* **TASK OBJECTIVE**: Among the records below, which lines contain the string "under"? Report them.

Saved data entries
+-------+

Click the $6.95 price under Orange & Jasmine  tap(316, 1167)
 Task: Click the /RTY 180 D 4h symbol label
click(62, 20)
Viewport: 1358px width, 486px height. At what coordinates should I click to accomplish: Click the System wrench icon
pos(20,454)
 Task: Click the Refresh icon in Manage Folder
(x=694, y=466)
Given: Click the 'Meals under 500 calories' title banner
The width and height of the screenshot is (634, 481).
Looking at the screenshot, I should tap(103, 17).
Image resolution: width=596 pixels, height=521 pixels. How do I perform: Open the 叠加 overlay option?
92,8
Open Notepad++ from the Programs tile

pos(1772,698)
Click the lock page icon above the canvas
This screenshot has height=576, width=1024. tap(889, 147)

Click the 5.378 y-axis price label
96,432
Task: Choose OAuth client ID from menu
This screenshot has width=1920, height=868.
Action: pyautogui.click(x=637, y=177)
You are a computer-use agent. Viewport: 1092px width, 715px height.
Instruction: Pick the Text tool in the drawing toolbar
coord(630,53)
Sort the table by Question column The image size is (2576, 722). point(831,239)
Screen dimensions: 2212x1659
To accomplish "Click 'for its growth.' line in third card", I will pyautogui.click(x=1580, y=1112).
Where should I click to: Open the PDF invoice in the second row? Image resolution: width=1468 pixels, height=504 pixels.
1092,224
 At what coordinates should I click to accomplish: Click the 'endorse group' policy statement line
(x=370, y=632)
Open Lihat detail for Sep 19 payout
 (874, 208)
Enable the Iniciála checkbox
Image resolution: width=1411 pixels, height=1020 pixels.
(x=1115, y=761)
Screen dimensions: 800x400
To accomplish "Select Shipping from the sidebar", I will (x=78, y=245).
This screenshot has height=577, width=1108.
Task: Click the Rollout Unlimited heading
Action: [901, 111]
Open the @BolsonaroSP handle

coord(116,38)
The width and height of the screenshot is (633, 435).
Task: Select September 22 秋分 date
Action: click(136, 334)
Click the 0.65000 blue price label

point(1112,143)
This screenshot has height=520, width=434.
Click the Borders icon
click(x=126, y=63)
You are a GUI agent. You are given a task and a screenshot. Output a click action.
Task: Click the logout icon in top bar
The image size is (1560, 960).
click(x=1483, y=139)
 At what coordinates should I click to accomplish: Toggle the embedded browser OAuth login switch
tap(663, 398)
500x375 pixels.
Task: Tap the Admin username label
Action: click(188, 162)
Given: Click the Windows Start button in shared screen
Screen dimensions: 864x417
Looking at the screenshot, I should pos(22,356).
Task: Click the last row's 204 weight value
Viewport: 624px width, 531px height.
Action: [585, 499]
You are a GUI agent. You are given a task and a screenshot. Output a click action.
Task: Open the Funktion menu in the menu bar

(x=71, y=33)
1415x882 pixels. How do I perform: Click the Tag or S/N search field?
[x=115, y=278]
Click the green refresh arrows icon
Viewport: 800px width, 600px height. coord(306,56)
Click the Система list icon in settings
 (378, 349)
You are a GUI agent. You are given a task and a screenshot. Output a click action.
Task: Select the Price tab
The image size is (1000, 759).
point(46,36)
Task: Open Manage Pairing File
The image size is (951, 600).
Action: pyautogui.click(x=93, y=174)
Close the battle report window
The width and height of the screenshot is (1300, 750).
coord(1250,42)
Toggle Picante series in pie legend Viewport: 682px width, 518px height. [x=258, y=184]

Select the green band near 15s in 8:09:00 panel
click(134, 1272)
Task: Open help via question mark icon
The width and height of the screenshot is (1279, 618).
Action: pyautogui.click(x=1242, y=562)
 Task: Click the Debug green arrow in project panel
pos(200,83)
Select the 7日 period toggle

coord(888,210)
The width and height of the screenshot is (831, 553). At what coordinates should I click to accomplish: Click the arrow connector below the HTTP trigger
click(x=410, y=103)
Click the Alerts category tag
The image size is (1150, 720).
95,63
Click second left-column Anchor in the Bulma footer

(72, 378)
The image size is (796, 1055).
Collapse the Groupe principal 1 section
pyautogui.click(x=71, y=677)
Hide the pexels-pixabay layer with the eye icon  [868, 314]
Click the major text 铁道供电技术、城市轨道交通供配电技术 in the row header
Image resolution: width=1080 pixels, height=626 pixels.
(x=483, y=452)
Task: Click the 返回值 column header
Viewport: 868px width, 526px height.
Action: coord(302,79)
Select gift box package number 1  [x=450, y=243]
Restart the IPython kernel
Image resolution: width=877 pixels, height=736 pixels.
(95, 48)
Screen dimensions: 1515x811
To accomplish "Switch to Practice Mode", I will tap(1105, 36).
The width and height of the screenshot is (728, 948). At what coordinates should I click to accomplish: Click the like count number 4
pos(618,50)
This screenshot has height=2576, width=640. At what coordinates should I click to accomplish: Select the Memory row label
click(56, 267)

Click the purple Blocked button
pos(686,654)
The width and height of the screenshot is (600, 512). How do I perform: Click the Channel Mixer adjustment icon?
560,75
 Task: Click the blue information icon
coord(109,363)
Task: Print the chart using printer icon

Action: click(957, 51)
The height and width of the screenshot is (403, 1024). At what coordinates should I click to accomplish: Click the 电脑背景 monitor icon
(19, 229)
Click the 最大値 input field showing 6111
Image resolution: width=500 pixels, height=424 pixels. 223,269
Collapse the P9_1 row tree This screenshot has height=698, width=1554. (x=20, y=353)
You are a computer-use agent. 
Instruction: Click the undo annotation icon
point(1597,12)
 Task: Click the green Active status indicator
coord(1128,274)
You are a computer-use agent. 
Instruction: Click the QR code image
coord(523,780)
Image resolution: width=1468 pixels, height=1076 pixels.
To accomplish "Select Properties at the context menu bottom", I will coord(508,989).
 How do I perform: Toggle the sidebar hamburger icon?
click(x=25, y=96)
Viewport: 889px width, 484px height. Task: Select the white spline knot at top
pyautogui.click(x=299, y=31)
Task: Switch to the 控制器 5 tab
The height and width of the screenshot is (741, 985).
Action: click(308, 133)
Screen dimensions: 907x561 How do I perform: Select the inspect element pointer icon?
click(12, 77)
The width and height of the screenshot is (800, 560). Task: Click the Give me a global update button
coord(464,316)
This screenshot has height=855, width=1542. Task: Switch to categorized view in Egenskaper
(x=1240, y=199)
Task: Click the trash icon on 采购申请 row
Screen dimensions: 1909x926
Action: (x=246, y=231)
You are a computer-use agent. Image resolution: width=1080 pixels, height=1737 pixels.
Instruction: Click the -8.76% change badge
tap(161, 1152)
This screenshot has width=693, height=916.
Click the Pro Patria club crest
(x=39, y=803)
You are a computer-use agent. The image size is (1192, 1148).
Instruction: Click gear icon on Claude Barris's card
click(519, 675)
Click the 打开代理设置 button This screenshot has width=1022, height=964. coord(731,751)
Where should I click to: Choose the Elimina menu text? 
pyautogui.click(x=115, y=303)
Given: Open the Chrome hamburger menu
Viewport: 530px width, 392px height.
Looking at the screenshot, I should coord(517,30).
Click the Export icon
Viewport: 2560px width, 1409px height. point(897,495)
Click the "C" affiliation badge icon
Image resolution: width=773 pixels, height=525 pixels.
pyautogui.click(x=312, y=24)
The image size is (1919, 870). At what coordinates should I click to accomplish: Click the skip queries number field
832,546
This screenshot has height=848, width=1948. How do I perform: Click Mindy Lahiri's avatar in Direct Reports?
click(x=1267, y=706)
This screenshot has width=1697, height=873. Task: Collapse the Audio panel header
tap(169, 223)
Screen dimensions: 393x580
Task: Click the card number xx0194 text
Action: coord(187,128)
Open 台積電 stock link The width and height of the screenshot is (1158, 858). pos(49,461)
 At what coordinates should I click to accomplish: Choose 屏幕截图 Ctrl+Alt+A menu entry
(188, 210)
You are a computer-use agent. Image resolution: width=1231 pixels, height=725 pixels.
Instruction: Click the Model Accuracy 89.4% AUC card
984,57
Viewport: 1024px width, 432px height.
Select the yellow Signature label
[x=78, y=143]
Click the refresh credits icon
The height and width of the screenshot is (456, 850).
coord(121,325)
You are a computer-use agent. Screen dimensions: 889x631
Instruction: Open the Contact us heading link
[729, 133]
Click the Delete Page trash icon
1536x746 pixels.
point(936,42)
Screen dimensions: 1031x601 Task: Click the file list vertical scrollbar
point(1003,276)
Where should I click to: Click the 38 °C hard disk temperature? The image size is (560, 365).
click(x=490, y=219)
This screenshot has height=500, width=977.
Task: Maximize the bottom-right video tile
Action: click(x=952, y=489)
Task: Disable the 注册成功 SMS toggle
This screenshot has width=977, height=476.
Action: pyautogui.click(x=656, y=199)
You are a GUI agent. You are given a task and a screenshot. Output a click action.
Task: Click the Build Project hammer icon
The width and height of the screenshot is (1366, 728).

+-------+

* **SOLUTION**:
Click the $6.95 price under Orange & Jasmine  tap(316, 1167)
Given: Click the 'Meals under 500 calories' title banner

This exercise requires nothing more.